What are your thoughts on Hirsch? I have the 8 year and it is very light and smooth, akin to the way Canadian whiskey compares to Bourbon. Really, it is too light and tasteless for me. What percentage rye is it? Wikipedia says that the Canadian laws governing what can be called rye whiskey are not as stringent as the American ones.

The Hirsch 8 year is a Canadian Rye. They also make an "American Rye" at 21 years, I think. The fact that they label one of their rye bottlings as "American" tells us something. It tells us that the Hirsch 8 year isn't really what we would consider rye whiskey down here. In Canada, "rye" is just another name for "Canadian Whiskey." Canadian Whiskey, by law, is a blended whisky of cereal grains aged no less than three years. In practice, most of these contain little if any rye. I don't know what percentage of rye Hirsch Canadian Rye has, but I think it's reasonable to assume that it isn't very much.

Just about all the rye whiskey in America is "straight whiskey." This means that the grain bill must contain no less than 51% and no more than 79% of the primary grain. It must be distilled to no more than 160 proof (80% abv), aged for at least two years at no more than 125 proof (62.5% abv) in charred new oak barrels, and bottled at no less than 80 proof (40% abv).
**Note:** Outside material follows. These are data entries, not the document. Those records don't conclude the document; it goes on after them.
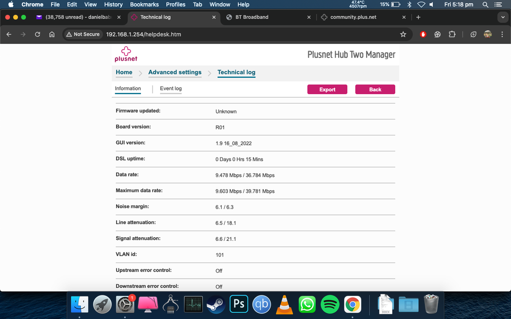This screenshot has width=511, height=319.
Task: Open Photoshop from the dock
Action: pyautogui.click(x=239, y=304)
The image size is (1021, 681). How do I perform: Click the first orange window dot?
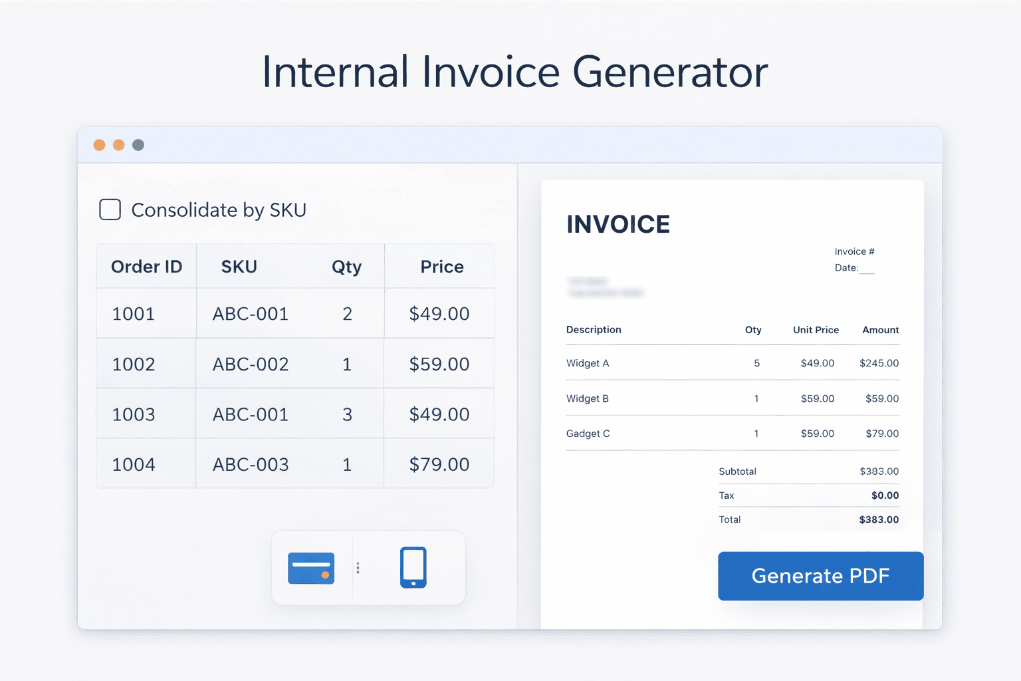pos(99,144)
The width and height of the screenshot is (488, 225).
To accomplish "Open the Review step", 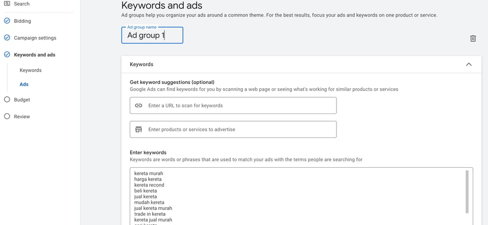I will [22, 116].
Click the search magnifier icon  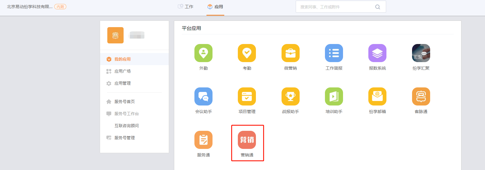tap(377, 7)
No neutral grain spirits or any other substances may be added. The rye whiskies of which I am aware that are not straight whiskies are exceptions because they exceed the "<79% of the primary grain" rule (e.g., the Anchor Distilling ryes).

Does percentage rye composition really matter? Is there a strong correlation between quality and "rye-ness" and the percentage rye composition? What percentage is the Wild Turkey Rye?

Percentage of rye composition doesn't necessarily make a difference in quality. There are some perfectly good rye whiskies with a relatively low percentage of rye in the grain bill. The Van Winkle rye, for example, has exactly the minimum amount of rye allowed (51%). On the other hand, this isnt exactly the most "rye like" rye whiskey I've ever tasted.

Here are the percentages of rye I've seen on the internet, which may or may not be correct: Wild Turkey is 65%. Old Overholt is 64%. Van Winkle is 51%. Wild Turkey is distilled to a relatively low proof -- something like 110 proof -- which contributes to its distinctiveness.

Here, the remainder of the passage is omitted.